Convert every line of the records below into a JSON array of strings, one string per line, omitting blank lines.

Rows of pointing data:
========================================================================
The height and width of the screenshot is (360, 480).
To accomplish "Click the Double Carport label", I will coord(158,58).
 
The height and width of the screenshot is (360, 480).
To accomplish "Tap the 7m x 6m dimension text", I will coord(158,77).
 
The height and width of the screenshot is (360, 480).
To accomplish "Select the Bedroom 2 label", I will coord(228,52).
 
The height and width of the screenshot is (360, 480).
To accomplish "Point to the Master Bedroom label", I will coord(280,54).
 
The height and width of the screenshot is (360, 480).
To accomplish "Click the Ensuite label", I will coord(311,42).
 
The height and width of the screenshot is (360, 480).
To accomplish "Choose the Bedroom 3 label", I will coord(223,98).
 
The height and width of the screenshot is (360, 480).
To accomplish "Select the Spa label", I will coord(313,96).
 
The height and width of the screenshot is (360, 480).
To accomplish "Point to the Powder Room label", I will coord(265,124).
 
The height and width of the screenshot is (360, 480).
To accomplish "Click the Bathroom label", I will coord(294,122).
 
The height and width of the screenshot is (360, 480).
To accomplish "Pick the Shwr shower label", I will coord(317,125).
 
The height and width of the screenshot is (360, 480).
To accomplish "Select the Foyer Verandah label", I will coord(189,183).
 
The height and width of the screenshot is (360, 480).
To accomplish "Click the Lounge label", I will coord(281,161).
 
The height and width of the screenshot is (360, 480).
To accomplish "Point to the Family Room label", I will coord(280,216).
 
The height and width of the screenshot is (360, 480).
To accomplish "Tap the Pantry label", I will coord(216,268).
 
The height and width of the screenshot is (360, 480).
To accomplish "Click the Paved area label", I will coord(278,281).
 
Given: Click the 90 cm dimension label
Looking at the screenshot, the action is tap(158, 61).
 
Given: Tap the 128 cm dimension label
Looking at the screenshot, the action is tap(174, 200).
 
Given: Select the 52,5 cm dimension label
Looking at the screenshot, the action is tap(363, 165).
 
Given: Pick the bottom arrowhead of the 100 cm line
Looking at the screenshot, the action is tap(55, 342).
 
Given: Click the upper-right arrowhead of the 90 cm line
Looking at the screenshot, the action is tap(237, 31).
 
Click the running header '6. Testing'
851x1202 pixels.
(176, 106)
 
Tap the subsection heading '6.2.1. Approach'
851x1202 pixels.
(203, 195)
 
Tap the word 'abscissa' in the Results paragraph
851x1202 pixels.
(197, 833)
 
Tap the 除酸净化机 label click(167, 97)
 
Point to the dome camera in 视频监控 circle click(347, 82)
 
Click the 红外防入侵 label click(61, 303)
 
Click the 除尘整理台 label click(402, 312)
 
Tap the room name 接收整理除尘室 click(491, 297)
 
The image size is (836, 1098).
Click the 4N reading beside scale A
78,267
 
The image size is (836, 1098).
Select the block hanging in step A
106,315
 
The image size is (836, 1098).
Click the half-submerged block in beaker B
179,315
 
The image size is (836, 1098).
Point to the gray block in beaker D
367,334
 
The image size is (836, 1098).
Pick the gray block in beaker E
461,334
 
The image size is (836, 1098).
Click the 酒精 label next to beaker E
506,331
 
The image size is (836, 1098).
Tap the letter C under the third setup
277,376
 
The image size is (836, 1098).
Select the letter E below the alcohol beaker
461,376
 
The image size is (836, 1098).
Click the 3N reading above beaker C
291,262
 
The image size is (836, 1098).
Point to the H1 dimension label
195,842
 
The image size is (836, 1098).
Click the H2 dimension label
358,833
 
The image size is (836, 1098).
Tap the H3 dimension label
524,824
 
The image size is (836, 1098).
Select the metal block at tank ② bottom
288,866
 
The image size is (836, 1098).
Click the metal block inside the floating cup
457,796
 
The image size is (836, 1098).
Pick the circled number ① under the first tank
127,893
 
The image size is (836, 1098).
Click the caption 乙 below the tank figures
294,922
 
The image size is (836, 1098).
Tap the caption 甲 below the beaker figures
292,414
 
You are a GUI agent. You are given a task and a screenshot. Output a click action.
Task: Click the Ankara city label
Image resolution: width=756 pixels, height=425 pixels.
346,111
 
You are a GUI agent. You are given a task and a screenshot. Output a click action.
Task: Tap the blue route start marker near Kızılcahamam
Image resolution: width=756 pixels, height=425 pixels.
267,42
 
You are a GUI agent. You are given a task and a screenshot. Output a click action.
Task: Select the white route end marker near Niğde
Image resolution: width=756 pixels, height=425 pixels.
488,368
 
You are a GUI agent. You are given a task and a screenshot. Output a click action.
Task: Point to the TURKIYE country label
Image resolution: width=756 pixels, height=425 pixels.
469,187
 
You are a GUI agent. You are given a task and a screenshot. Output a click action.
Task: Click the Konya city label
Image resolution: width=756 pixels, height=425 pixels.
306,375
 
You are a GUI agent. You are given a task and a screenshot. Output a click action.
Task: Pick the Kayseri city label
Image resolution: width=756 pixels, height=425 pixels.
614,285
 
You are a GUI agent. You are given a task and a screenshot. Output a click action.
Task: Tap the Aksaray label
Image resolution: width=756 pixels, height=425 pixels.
========================================================================
Exercise result:
[
  "The height and width of the screenshot is (360, 480).",
  "To accomplish \"Click the Double Carport label\", I will coord(158,58).",
  "The height and width of the screenshot is (360, 480).",
  "To accomplish \"Tap the 7m x 6m dimension text\", I will coord(158,77).",
  "The height and width of the screenshot is (360, 480).",
  "To accomplish \"Select the Bedroom 2 label\", I will coord(228,52).",
  "The height and width of the screenshot is (360, 480).",
  "To accomplish \"Point to the Master Bedroom label\", I will coord(280,54).",
  "The height and width of the screenshot is (360, 480).",
  "To accomplish \"Click the Ensuite label\", I will coord(311,42).",
  "The height and width of the screenshot is (360, 480).",
  "To accomplish \"Choose the Bedroom 3 label\", I will coord(223,98).",
  "The height and width of the screenshot is (360, 480).",
  "To accomplish \"Select the Spa label\", I will coord(313,96).",
  "The height and width of the screenshot is (360, 480).",
  "To accomplish \"Point to the Powder Room label\", I will coord(265,124).",
  "The height and width of the screenshot is (360, 480).",
  "To accomplish \"Click the Bathroom label\", I will coord(294,122).",
  "The height and width of the screenshot is (360, 480).",
  "To accomplish \"Pick the Shwr shower label\", I will coord(317,125).",
  "The height and width of the screenshot is (360, 480).",
  "To accomplish \"Select the Foyer Verandah label\", I will coord(189,183).",
  "The height and width of the screenshot is (360, 480).",
  "To accomplish \"Click the Lounge label\", I will coord(281,161).",
  "The height and width of the screenshot is (360, 480).",
  "To accomplish \"Point to the Family Room label\", I will coord(280,216).",
  "The height and width of the screenshot is (360, 480).",
  "To accomplish \"Tap the Pantry label\", I will coord(216,268).",
  "The height and width of the screenshot is (360, 480).",
  "To accomplish \"Click the Paved area label\", I will coord(278,281).",
  "Given: Click the 90 cm dimension label",
  "Looking at the screenshot, the action is tap(158, 61).",
  "Given: Tap the 128 cm dimension label",
  "Looking at the screenshot, the action is tap(174, 200).",
  "Given: Select the 52,5 cm dimension label",
  "Looking at the screenshot, the action is tap(363, 165).",
  "Given: Pick the bottom arrowhead of the 100 cm line",
  "Looking at the screenshot, the action is tap(55, 342).",
  "Given: Click the upper-right arrowhead of the 90 cm line",
  "Looking at the screenshot, the action is tap(237, 31).",
  "Click the running header '6. Testing'",
  "851x1202 pixels.",
  "(176, 106)",
  "Tap the subsection heading '6.2.1. Approach'",
  "851x1202 pixels.",
  "(203, 195)",
  "Tap the word 'abscissa' in the Results paragraph",
  "851x1202 pixels.",
  "(197, 833)",
  "Tap the 除酸净化机 label click(167, 97)",
  "Point to the dome camera in 视频监控 circle click(347, 82)",
  "Click the 红外防入侵 label click(61, 303)",
  "Click the 除尘整理台 label click(402, 312)",
  "Tap the room name 接收整理除尘室 click(491, 297)",
  "The image size is (836, 1098).",
  "Click the 4N reading beside scale A",
  "78,267",
  "The image size is (836, 1098).",
  "Select the block hanging in step A",
  "106,315",
  "The image size is (836, 1098).",
  "Click the half-submerged block in beaker B",
  "179,315",
  "The image size is (836, 1098).",
  "Point to the gray block in beaker D",
  "367,334",
  "The image size is (836, 1098).",
  "Pick the gray block in beaker E",
  "461,334",
  "The image size is (836, 1098).",
  "Click the 酒精 label next to beaker E",
  "506,331",
  "The image size is (836, 1098).",
  "Tap the letter C under the third setup",
  "277,376",
  "The image size is (836, 1098).",
  "Select the letter E below the alcohol beaker",
  "461,376",
  "The image size is (836, 1098).",
  "Click the 3N reading above beaker C",
  "291,262",
  "The image size is (836, 1098).",
  "Point to the H1 dimension label",
  "195,842",
  "The image size is (836, 1098).",
  "Click the H2 dimension label",
  "358,833",
  "The image size is (836, 1098).",
  "Tap the H3 dimension label",
  "524,824",
  "The image size is (836, 1098).",
  "Select the metal block at tank ② bottom",
  "288,866",
  "The image size is (836, 1098).",
  "Click the metal block inside the floating cup",
  "457,796",
  "The image size is (836, 1098).",
  "Pick the circled number ① under the first tank",
  "127,893",
  "The image size is (836, 1098).",
  "Click the caption 乙 below the tank figures",
  "294,922",
  "The image size is (836, 1098).",
  "Tap the caption 甲 below the beaker figures",
  "292,414",
  "You are a GUI agent. You are given a task and a screenshot. Output a click action.",
  "Task: Click the Ankara city label",
  "Image resolution: width=756 pixels, height=425 pixels.",
  "346,111",
  "You are a GUI agent. You are given a task and a screenshot. Output a click action.",
  "Task: Tap the blue route start marker near Kızılcahamam",
  "Image resolution: width=756 pixels, height=425 pixels.",
  "267,42",
  "You are a GUI agent. You are given a task and a screenshot. Output a click action.",
  "Task: Select the white route end marker near Niğde",
  "Image resolution: width=756 pixels, height=425 pixels.",
  "488,368",
  "You are a GUI agent. You are given a task and a screenshot. Output a click action.",
  "Task: Point to the TURKIYE country label",
  "Image resolution: width=756 pixels, height=425 pixels.",
  "469,187",
  "You are a GUI agent. You are given a task and a screenshot. Output a click action.",
  "Task: Click the Konya city label",
  "Image resolution: width=756 pixels, height=425 pixels.",
  "306,375",
  "You are a GUI agent. You are given a task and a screenshot. Output a click action.",
  "Task: Pick the Kayseri city label",
  "Image resolution: width=756 pixels, height=425 pixels.",
  "614,285",
  "You are a GUI agent. You are given a task and a screenshot. Output a click action.",
  "Task: Tap the Aksaray label",
  "Image resolution: width=756 pixels, height=425 pixels."
]